Le Programme national nutrition santé (PNNS) recommande « au moins 5 fruits et légumes par jour », mais loin d’atteindre cet objectif la consommation « a même diminué depuis 10 ans, a regretté le ministre de l’Agriculture Dominique Bussereau.

Les Français ont dépensé 13,4 milliards d’euros en 2004 en fruits et légumes frais (hors pommes de terre), soit 10,3% de leurs dépenses alimentaires, contre 9,9 milliards et 11% du total en 1990, selon les chiffres de l’INSEE, cités par Interfel, l’interprofession des fruits et légumes, organisatrice du colloque.

Souvent critiqués pour leurs prix élevés et leur manque de saveur, les fruits et légumes frais d’origine française sont pénalisés par des coûts de production élevés – il faut une bonne heure pour récolter soigneusement 15 kilos de cerises – et concurrencés par des importations de plus en plus massives venant de pays comme l’Espagne et même la Chine.

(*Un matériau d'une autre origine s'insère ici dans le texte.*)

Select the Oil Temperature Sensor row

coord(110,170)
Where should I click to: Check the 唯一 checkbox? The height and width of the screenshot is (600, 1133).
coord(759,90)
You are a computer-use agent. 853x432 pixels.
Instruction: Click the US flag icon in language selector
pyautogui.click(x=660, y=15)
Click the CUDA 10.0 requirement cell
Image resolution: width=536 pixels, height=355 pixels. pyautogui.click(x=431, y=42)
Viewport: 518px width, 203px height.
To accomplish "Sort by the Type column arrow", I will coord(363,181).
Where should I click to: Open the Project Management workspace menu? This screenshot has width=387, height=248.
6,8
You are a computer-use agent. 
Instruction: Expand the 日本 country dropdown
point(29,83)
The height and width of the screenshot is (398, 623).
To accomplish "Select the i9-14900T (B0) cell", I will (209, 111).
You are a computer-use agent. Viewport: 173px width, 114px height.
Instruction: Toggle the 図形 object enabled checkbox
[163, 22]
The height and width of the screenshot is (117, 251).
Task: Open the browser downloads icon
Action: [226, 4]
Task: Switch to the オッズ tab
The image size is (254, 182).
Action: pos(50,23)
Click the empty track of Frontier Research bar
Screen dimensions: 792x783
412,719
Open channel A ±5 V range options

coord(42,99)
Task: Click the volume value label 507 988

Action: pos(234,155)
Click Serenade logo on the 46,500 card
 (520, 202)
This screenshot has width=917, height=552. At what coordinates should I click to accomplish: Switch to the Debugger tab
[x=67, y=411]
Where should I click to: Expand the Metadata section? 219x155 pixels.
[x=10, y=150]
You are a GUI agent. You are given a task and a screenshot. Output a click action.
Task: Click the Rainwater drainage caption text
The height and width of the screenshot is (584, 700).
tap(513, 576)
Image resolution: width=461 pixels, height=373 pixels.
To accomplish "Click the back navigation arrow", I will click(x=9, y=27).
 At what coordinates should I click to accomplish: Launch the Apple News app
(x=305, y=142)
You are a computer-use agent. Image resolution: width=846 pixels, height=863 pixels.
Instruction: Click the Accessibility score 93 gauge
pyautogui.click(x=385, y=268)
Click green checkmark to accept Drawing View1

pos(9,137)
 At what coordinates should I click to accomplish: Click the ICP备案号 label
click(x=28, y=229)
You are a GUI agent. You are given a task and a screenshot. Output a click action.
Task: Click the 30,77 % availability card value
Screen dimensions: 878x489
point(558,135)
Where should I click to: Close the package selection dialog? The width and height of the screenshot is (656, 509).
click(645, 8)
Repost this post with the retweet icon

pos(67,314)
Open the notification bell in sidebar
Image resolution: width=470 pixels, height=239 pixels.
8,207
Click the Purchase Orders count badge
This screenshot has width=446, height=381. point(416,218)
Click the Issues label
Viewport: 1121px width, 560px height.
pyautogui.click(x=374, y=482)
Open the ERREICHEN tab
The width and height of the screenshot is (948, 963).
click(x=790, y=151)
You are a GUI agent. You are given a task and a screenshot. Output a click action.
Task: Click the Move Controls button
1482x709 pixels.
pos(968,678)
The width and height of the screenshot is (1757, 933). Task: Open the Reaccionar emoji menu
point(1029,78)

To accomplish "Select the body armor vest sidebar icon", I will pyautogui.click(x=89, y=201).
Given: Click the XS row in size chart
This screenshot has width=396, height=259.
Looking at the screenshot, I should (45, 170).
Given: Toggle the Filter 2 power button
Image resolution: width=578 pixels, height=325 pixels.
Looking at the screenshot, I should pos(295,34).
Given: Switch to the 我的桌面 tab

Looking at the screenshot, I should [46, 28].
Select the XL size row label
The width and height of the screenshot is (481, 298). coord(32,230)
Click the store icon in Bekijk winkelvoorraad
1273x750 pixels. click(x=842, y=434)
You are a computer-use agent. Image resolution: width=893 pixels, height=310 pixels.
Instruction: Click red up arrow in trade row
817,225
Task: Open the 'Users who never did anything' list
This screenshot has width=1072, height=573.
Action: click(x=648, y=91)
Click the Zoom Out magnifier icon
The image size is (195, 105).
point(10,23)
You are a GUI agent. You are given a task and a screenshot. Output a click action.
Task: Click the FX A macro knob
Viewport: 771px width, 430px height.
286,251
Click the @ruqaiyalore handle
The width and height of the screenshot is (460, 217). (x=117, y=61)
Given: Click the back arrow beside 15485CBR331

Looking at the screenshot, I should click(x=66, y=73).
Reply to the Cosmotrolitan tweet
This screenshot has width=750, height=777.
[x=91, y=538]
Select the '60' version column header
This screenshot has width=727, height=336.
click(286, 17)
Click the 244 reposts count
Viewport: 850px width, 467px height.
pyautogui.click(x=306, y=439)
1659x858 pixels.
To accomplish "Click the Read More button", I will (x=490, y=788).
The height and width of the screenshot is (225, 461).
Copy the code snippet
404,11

Différentes études ont mis en évidence qu’au-dessus de 5 euros le kilo, le consommateur limite ses achats et les quantités achetées, souligne Cerise de France, l’association des producteurs français.

Aujourd’hui, plus des trois-quarts des fruits et légumes sont achetés dans les différentes enseignes de la grande distribution. Les marchés traditionnels ne représentent plus que 15% des lieux de ventes.

Pour encourager les Français à consommer, les pouvoirs publics souhaitent augmenter les points de vente sur les lieux de vie et de circulation et le ministre du Commerce Renaud Dutreil a lancé mardi un « appel à projets ».

Ces projets, dont au maximum 20% des dépenses de mise en place pourront être financés, dans la limite de 50 000 euros, devront concerner des kiosques, la vente de corbeilles de fruits et légumes sur internet, la préparation de salades de fruits et de légumes prêtes à consommer ou à emporter, la préparation sur place de jus de fruits et légumes frais, de soupes et de gratins de fruits et légumes.

Mais l’enjeu majeur est de trouver une solution économique pour remplir de fruits et légumes frais les distributeurs automatiques des écoles, d’où les sodas et produits gras sont désormais bannis.

M. Dutreil a aussi signé la charte d’Interfel « Fruits, légumes et société ». Elle engage notamment ses signataires, principalement les communes, à proposer plus de légumes et de fruits dans les cantines scolaires et universitaires et à distribuer des bons d’achats gratuits pour les populations défavorisées.